That very fact, however, fits nicely with another of Nietzsche’s core values, the value of pluralism itself. For Nietzsche, a person’s ability to deploy and be responsive to a multiplicity of values, of virtues, of outlooks and “perspectives”, is a positive good in its own right. Nietzsche’s defense of this idea is perhaps clearest in the epistemic case, where he insists on the value of bringing multiple perspectives to bear on any question: the thinker must “know how to make precisely the difference in perspectives and affective interpretations useful for knowledge”, because

There is only a perspectival seeing, only a perspectival “knowing”; and the more affects we allow to speak about a matter, the more eyes, different eyes, we know how to bring to bear on one and the same matter, that much more complete will our “concept” of this matter, our “objectivity”, be. (GM III, 12)

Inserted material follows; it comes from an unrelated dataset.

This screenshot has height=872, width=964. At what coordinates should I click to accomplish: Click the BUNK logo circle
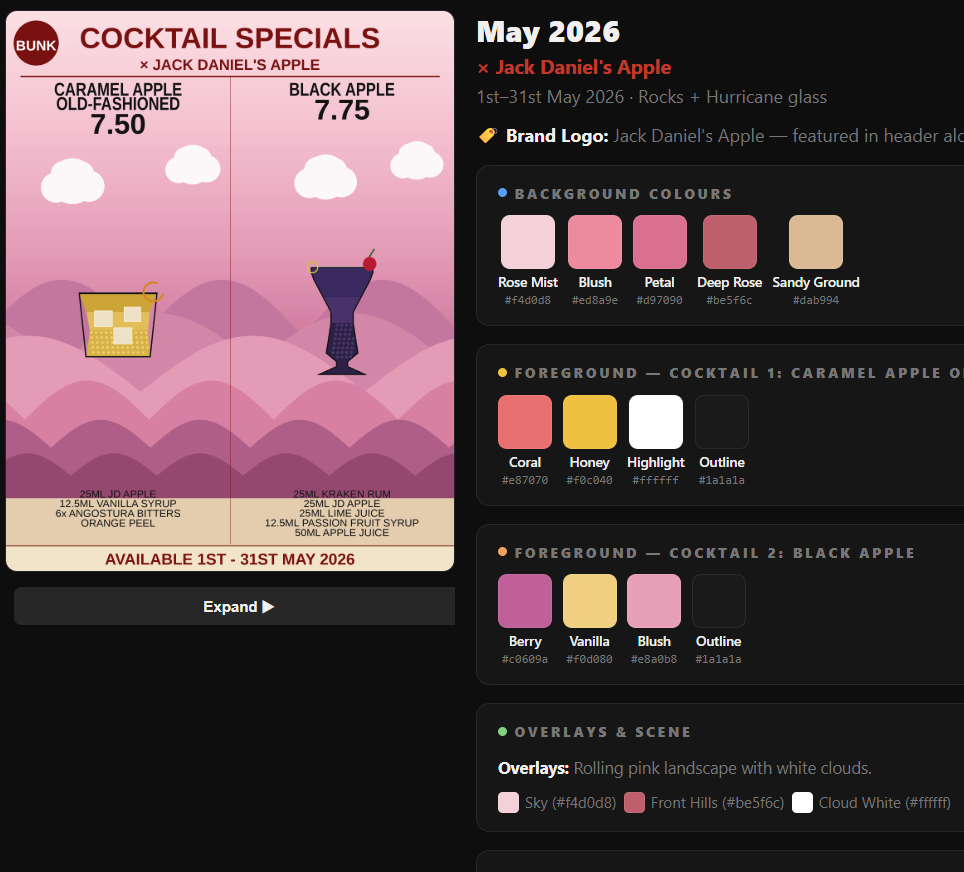coord(36,43)
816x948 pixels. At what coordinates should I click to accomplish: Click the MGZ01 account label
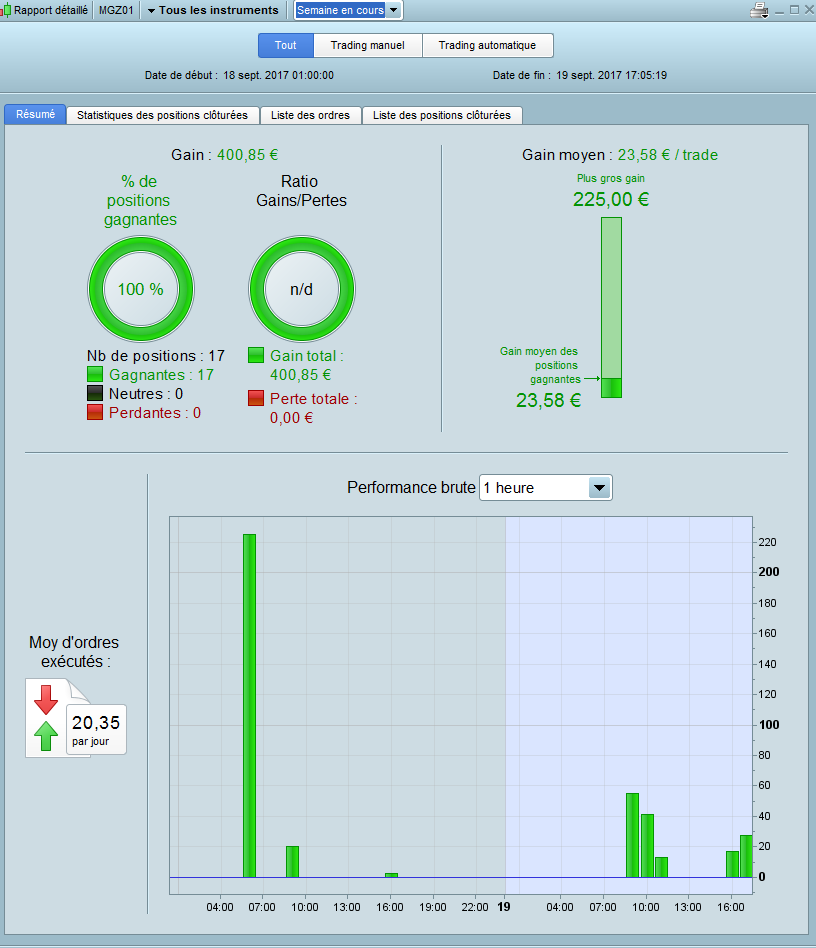[116, 10]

As the passage makes clear, however, Nietzschean perspectives are themselves rooted in affects (and the valuations to which affects give rise), and in his mind, the ability to deploy a variety of perspectives is just as important for our practical and evaluative lives as it is for cognitive life. In GM I, 16, for example, he wraps up a discussion of the sharp opposition between the good/bad and good/evil value schemes with a surprising acknowledgment that the best of his contemporaries will need both, despite the opposition:

today there is perhaps no more decisive mark of the “higher nature”, of the more spiritual nature, than to be conflicted in this sense and to be still a real battleground for these opposites. (GM I, 16; see also BGE 212; TI V, 3; and EH I)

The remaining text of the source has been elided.